_Instructions for the task_.
With pictures left out, copy exactly every line from the one containing "Screen dimensions: 525x900" through the end of the material.

_Material shown_.
====================
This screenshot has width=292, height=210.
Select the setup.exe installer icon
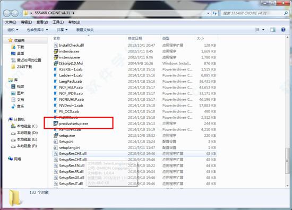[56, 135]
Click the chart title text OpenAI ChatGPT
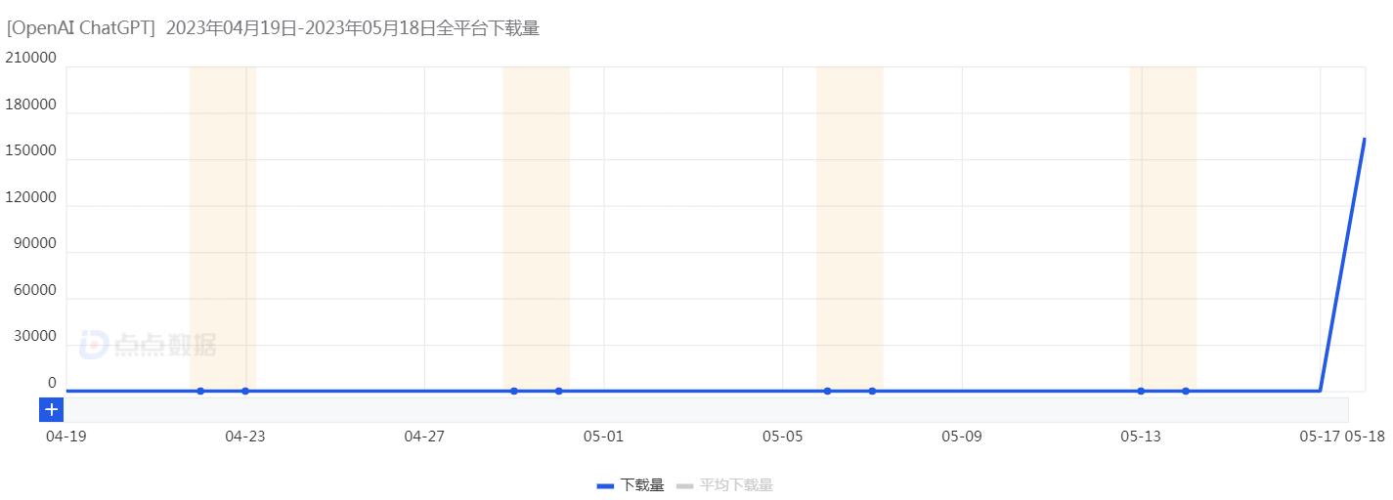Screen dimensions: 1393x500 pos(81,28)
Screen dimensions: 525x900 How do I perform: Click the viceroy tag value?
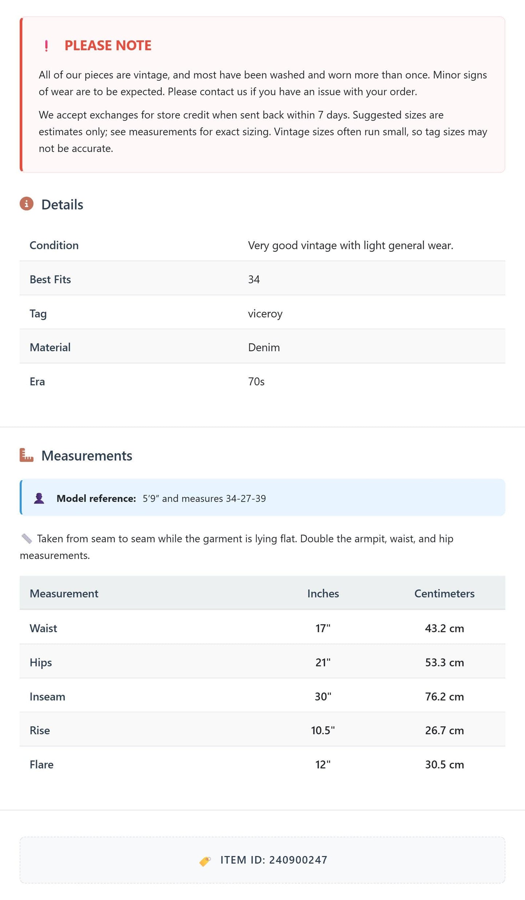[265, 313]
====================
_The answer_.
Screen dimensions: 525x900 How do I perform: Click the viceroy tag value?
[265, 313]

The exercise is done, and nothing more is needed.